The difference in the temperature and thermal displacement are due to the material differences and the structural design of TIC and NSK ball screws. The AISI4150 material used in NSK ball screws has higher thermal conductivity and coefficient of thermal expansion (1.3 × 10⁻⁵ K⁻¹) meaning more heat accumulation and thermal displacement. While SCM445H used in TIC ball screw has lower thermal conductivity and coefficient of thermal expansion (10 × 10⁻⁶ K⁻¹) leading to reduced heat accumulation and retention thus making it more thermally stable. Furthermore, the higher Young’s modulus of SCM445H (200 GPa) compared to AISI4150 (190 GPa) contributes to the reduced deformation in TIC ball screws.

The structural design of TIC ball screws also enhances its performance. The number of turns per lead in the TIC ball screw is 3.75 turns × 2, compared to 5.75 turns of the NSK ball screw, affecting its load distribution and heat generation. Also, the TIC ball screws have a higher basic dynamic load rating (4590 kgf) vs. the NSK ball screws (3741 kgf) which affects their ability to support higher loads with minimal deformation.

3.2. Mechanical Test Results

In this section, the results of each test are explained.

3.2.1. Thermal Displacement Test Results

Previous studies have confirmed that ball screws experience measurable thermal elongation during continuous operation, where temperature rise and thermal expansion are key factors influencing performance [10]. For instance, experimental investigations have demonstrated thermal elongations in the range of approximately 30–140 µm, depending on rotational speed and running distance [4]. These findings highlight that thermal deformation of ball screws occurs at the micrometer scale under typical operating conditions. In this study, a similar trend was observed under the applied testing conditions.

The test results obtained from the experiment are shown in Figure 10. The graph illustrates that after approximately 250 cycles, the temperature remained relatively stable with only minor fluctuations. The maximum thermal displacement measured during the experiment was 13.5 µm, consistent with the micrometer-level deformations reported in the literature [4].

3.2.2. Friction Torque Fluctuation Test Results

The obtained experimental results are shown in Figure 11, highlights the maximum and minimum torque values of each ball screw. The Y-axis #1 ball screw was found to have the highest maximum and minimum torque values while Z-axis #1 ball screw was observed to have the lowest maximum and minimum torque values. Similarly, the Y-axis #2 ball screw was tested to have the highest torque fluctuation rate while Z-axis #2 ball screw experienced the lowest torque fluctuation. These results aligned with the general behavior discussed in the literature, where friction torque characteristics vary based on lubrication conditions, loading, and rotational speed [17,18].

3.2.3. Positioning Repeatability Test Results

After performing the test for calculating the positioning precision, the results are discussed with the help of graphs as shown in Figure 12. In the graph the target position is plotted on the X-axis while the deviation is shown on the Y-axis.
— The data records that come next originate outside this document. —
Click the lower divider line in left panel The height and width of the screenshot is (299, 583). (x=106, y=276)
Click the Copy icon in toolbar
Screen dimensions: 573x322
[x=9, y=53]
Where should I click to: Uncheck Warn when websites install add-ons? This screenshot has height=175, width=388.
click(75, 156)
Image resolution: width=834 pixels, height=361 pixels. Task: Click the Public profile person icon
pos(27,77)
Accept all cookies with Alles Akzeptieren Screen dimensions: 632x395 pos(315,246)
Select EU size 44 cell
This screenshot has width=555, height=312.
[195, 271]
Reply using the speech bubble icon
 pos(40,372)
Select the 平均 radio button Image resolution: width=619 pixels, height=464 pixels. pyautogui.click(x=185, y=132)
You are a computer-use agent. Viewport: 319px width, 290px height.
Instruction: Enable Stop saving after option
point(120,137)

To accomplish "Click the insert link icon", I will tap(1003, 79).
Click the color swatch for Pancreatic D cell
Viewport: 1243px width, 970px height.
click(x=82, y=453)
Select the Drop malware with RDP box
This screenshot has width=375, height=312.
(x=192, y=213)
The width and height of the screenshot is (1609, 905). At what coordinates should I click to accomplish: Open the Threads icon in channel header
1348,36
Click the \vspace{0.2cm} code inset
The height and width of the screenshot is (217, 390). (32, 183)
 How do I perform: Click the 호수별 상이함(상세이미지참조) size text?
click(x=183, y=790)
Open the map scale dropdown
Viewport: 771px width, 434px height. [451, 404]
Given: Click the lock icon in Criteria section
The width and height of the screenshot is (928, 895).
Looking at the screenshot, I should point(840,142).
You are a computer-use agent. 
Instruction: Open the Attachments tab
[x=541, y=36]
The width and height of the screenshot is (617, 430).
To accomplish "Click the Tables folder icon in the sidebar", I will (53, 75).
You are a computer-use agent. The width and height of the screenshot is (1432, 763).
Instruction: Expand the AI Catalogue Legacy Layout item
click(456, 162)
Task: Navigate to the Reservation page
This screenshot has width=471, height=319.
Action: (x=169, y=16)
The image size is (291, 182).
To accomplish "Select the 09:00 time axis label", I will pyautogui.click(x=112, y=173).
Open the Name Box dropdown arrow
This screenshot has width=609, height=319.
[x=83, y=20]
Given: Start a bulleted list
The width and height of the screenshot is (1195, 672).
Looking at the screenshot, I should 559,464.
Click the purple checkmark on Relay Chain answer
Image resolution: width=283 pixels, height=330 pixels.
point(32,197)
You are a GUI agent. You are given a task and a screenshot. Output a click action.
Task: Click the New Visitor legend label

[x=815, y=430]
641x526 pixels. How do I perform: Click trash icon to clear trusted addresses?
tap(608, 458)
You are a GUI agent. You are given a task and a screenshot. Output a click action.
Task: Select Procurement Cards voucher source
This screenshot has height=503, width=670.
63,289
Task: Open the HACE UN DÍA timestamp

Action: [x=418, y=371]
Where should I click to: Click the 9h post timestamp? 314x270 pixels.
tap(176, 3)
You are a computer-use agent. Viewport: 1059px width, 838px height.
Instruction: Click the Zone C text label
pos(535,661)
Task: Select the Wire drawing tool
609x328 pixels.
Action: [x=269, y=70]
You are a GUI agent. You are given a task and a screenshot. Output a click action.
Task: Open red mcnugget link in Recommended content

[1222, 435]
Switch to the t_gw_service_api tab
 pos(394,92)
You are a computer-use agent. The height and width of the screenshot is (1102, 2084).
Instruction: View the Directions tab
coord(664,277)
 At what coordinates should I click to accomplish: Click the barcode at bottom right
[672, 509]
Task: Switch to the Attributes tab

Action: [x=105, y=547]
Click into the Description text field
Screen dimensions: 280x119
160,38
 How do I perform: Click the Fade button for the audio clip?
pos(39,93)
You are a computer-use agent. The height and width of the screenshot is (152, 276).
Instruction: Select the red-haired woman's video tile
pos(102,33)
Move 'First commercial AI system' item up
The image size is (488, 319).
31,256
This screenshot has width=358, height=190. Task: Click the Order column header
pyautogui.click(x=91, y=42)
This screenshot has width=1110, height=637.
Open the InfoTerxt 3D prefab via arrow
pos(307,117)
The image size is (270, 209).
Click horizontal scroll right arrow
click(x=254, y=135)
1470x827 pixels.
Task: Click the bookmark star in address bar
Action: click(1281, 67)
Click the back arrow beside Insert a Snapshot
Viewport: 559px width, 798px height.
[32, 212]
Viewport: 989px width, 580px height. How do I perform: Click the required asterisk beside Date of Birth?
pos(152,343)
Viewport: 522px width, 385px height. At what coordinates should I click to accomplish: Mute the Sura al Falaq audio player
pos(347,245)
Furthermore, the repetition of the data from different tests is highlighted with the confidence band (gray color). The mean deviation from the actual position is noted to be 4.99 µm.

Additionally, Figure 13 shows repeatability in both positive and negative directions. Mean deviation/error was also monitored. In the negative direction, the error observed was the lowest at point 5 (400 mm) and maximum at point 6 (500 mm). While in the positive direction, the lowest observed error was at point 4 (300 mm) and the highest at point 6 (500 mm). These findings experimentally confirm the influence of mechanical design parameters, such as stiffness and preload on positional repeatability [25].

3.2.4. Results of Accelerated Life Test

The ALT was performed between the TIC and NSK ball screws for a total of 245 h, and the results are presented in Figure 14. The graph shows a rise in the temperature values at the 25-h mark for both ball screws design. The rise in temperature was significant in the case of TIC as compared to NSK. After the initial 50 h, the temperatures almost stabilized with some minor fluctuations resonating with the results obtained from a similar study [22]. NSK maintained a slightly higher average temperature than TIC over the majority of the test duration.

The ball screws were then thoroughly checked after the accelerated life test to evaluate their condition using different tests such as surface roughness, as shown in Figure 15. Where internal wear or degeneration was concluded to be −10% for ball screws from both companies. Ball size was also measured for both ball screws, and the values were found to be the same before and after the test.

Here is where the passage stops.